Batch ingestion spec to wait until all the segments are published and available

We are doing batch ingestion to support different time period rollups (i.e. Daily/Monthly/Yearly) on same data and storing that under _daily, _weeky, _monthly data sources.

We implemented this as kind of a workflow where first daily batch ingestion task is submitted and once complete, then submit monthly task (feeds from _daily datasource table).

Now what we have observed that is there is a delay between when druid task returns SUCCESS and when the segments produced by the tasks are actually available when queried right after using /datasources/tmp.test_segment_daily/intervals/ API. This results the next task does not pick the required interval updated by the previous one.
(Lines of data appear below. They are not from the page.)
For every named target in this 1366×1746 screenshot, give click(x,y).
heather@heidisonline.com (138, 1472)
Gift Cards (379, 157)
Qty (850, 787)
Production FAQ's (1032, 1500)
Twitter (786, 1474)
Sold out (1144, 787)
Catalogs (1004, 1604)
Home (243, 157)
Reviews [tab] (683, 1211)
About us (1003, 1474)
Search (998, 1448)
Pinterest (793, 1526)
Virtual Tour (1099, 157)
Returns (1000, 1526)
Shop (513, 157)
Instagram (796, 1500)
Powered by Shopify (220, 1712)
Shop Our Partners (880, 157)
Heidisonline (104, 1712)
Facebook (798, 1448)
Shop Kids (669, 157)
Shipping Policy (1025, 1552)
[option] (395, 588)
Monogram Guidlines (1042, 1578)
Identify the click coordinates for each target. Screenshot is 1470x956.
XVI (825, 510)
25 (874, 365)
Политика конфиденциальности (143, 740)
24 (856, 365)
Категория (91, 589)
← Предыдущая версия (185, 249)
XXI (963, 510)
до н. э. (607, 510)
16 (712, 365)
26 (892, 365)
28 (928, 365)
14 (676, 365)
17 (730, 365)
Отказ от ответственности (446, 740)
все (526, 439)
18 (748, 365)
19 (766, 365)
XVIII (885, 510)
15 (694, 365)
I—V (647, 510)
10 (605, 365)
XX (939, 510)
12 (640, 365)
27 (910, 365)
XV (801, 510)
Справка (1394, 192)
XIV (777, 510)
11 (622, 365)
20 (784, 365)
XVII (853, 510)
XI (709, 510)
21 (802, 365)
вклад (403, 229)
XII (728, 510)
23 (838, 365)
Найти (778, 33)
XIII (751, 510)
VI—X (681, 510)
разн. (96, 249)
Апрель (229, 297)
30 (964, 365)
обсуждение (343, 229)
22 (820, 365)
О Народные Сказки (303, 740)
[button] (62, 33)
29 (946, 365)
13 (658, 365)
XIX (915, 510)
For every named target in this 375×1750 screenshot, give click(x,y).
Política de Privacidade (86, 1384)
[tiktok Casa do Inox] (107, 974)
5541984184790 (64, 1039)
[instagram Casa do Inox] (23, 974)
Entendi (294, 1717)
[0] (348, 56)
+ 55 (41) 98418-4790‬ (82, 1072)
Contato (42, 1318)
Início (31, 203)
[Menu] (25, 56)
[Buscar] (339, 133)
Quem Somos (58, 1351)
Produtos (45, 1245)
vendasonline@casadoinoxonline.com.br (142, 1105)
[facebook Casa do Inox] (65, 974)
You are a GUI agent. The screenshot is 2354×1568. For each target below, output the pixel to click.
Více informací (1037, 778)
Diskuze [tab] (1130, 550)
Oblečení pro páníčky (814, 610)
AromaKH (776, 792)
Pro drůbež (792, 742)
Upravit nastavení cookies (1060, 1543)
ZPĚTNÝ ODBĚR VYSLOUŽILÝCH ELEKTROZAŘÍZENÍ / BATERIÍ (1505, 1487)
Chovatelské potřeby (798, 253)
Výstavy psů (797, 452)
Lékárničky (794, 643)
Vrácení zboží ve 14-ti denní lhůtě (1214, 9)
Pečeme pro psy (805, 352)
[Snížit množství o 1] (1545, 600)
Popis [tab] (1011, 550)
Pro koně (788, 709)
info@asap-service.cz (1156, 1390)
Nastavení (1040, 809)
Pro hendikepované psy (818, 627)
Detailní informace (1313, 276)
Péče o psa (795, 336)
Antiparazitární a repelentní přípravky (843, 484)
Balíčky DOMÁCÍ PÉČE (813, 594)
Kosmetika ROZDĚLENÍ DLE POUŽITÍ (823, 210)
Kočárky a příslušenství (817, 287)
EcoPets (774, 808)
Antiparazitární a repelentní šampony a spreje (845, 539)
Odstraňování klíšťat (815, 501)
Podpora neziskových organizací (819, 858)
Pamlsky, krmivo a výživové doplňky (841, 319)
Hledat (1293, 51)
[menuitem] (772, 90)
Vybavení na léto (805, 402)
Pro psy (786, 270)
Is there way we can force task to only return successful once all the segments produced by it is available? Or any API which we can query to make sure that these segments are available.

Otherwise the only solution I can think of is to put some arbitrary wait between these tasks

We will appreciate any help/suggestion.

Regards, Amit

So, first question… why have the different datasources? Druid is very performant on roll up, so you really only need to use the lower level of rollup and run all your queries on that. Def a different mindset than traditional databases.

But to your actual question… you want to be alerted when the new segments are available for query? Is that correct?

Cheers,

Rachel

I think using the same table to keep different rollups may give us the problem. e.g. we keep daily rolled up data for 180 days now to get last 6 month of data rolled up on month from the daily data at query time may not give us the desired performance. Some of the dimensions we have comparatively high carnality and can result in significant data even after rolling up on time.

Second yes, I see the task logs and the task finished after putting the segment in deep storage and then handing over to the overlord to load those segments and make it available. Between those two times (after handing over to the overlord and overlord loading those segments), I am not able to find any API which gives me details about those segments.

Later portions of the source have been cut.